Exercise brief: Output each record exactly, with nothing omitted.

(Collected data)
BEGIN

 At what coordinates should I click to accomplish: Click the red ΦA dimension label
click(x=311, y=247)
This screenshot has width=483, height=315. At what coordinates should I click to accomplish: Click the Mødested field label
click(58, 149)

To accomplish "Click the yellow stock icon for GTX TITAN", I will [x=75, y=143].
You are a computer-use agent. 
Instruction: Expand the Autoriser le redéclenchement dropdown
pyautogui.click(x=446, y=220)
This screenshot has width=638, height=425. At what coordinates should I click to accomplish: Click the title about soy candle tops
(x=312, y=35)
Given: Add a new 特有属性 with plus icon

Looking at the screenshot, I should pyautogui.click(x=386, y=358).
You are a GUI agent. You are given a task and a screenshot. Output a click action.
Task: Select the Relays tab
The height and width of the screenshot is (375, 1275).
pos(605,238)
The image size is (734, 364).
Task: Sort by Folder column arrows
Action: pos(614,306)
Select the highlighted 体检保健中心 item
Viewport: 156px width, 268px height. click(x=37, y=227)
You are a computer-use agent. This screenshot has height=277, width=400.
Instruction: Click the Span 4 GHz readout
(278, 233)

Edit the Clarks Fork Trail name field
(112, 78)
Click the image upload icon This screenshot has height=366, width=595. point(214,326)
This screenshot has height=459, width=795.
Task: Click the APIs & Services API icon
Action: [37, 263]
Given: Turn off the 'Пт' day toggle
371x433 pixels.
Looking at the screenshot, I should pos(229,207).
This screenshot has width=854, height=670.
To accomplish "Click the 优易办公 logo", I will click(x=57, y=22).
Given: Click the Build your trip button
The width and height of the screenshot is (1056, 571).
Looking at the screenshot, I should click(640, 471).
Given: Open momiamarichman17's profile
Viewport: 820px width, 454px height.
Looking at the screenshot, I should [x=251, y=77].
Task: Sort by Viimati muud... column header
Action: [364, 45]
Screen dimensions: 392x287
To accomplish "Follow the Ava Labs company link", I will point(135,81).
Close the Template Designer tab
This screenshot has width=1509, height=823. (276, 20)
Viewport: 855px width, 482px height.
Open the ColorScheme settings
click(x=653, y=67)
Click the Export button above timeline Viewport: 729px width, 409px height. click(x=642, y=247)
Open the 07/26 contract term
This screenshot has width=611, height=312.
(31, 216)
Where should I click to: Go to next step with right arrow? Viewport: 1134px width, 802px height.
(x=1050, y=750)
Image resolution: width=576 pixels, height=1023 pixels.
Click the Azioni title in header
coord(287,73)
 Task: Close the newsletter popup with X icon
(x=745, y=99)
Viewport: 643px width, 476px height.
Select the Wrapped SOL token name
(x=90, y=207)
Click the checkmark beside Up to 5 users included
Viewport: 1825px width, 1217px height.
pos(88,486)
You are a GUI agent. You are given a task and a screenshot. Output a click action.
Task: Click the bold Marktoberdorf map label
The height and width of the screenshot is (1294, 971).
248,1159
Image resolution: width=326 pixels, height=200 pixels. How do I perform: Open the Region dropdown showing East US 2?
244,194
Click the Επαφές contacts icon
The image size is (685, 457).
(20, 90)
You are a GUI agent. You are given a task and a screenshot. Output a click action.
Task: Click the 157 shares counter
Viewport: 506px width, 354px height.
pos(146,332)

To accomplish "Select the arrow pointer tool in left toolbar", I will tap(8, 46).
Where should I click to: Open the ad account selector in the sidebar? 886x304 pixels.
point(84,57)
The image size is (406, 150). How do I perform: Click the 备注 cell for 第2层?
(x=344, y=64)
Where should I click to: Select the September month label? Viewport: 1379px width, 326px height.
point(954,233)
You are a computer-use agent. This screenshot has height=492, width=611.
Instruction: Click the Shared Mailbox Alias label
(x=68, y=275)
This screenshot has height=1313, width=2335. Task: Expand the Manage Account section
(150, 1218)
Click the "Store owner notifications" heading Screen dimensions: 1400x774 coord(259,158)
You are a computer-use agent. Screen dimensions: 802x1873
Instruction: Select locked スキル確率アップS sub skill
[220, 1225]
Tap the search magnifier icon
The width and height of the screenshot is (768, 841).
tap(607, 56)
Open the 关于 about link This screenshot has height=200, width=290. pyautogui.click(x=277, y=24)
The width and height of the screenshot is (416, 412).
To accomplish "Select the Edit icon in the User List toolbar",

END

Response to the exercise:
 At what coordinates should I click to accomplish: Click the red ΦA dimension label
click(x=311, y=247)
This screenshot has width=483, height=315. At what coordinates should I click to accomplish: Click the Mødested field label
click(58, 149)

To accomplish "Click the yellow stock icon for GTX TITAN", I will [x=75, y=143].
You are a computer-use agent. 
Instruction: Expand the Autoriser le redéclenchement dropdown
pyautogui.click(x=446, y=220)
This screenshot has width=638, height=425. At what coordinates should I click to accomplish: Click the title about soy candle tops
(x=312, y=35)
Given: Add a new 特有属性 with plus icon

Looking at the screenshot, I should pyautogui.click(x=386, y=358).
You are a GUI agent. You are given a task and a screenshot. Output a click action.
Task: Select the Relays tab
The height and width of the screenshot is (375, 1275).
pos(605,238)
The image size is (734, 364).
Task: Sort by Folder column arrows
Action: pos(614,306)
Select the highlighted 体检保健中心 item
Viewport: 156px width, 268px height. click(x=37, y=227)
You are a computer-use agent. This screenshot has height=277, width=400.
Instruction: Click the Span 4 GHz readout
(278, 233)

Edit the Clarks Fork Trail name field
(112, 78)
Click the image upload icon This screenshot has height=366, width=595. point(214,326)
This screenshot has height=459, width=795.
Task: Click the APIs & Services API icon
Action: [37, 263]
Given: Turn off the 'Пт' day toggle
371x433 pixels.
Looking at the screenshot, I should pos(229,207).
This screenshot has width=854, height=670.
To accomplish "Click the 优易办公 logo", I will click(x=57, y=22).
Given: Click the Build your trip button
The width and height of the screenshot is (1056, 571).
Looking at the screenshot, I should click(640, 471).
Given: Open momiamarichman17's profile
Viewport: 820px width, 454px height.
Looking at the screenshot, I should [x=251, y=77].
Task: Sort by Viimati muud... column header
Action: [364, 45]
Screen dimensions: 392x287
To accomplish "Follow the Ava Labs company link", I will point(135,81).
Close the Template Designer tab
This screenshot has width=1509, height=823. (276, 20)
Viewport: 855px width, 482px height.
Open the ColorScheme settings
click(x=653, y=67)
Click the Export button above timeline Viewport: 729px width, 409px height. click(x=642, y=247)
Open the 07/26 contract term
This screenshot has width=611, height=312.
(31, 216)
Where should I click to: Go to next step with right arrow? Viewport: 1134px width, 802px height.
(x=1050, y=750)
Image resolution: width=576 pixels, height=1023 pixels.
Click the Azioni title in header
coord(287,73)
 Task: Close the newsletter popup with X icon
(x=745, y=99)
Viewport: 643px width, 476px height.
Select the Wrapped SOL token name
(x=90, y=207)
Click the checkmark beside Up to 5 users included
Viewport: 1825px width, 1217px height.
pos(88,486)
You are a GUI agent. You are given a task and a screenshot. Output a click action.
Task: Click the bold Marktoberdorf map label
The height and width of the screenshot is (1294, 971).
248,1159
Image resolution: width=326 pixels, height=200 pixels. How do I perform: Open the Region dropdown showing East US 2?
244,194
Click the Επαφές contacts icon
The image size is (685, 457).
(20, 90)
You are a GUI agent. You are given a task and a screenshot. Output a click action.
Task: Click the 157 shares counter
Viewport: 506px width, 354px height.
pos(146,332)

To accomplish "Select the arrow pointer tool in left toolbar", I will tap(8, 46).
Where should I click to: Open the ad account selector in the sidebar? 886x304 pixels.
point(84,57)
The image size is (406, 150). How do I perform: Click the 备注 cell for 第2层?
(x=344, y=64)
Where should I click to: Select the September month label? Viewport: 1379px width, 326px height.
point(954,233)
You are a computer-use agent. This screenshot has height=492, width=611.
Instruction: Click the Shared Mailbox Alias label
(x=68, y=275)
This screenshot has height=1313, width=2335. Task: Expand the Manage Account section
(150, 1218)
Click the "Store owner notifications" heading Screen dimensions: 1400x774 coord(259,158)
You are a computer-use agent. Screen dimensions: 802x1873
Instruction: Select locked スキル確率アップS sub skill
[220, 1225]
Tap the search magnifier icon
The width and height of the screenshot is (768, 841).
tap(607, 56)
Open the 关于 about link This screenshot has height=200, width=290. pyautogui.click(x=277, y=24)
The width and height of the screenshot is (416, 412).
To accomplish "Select the Edit icon in the User List toolbar",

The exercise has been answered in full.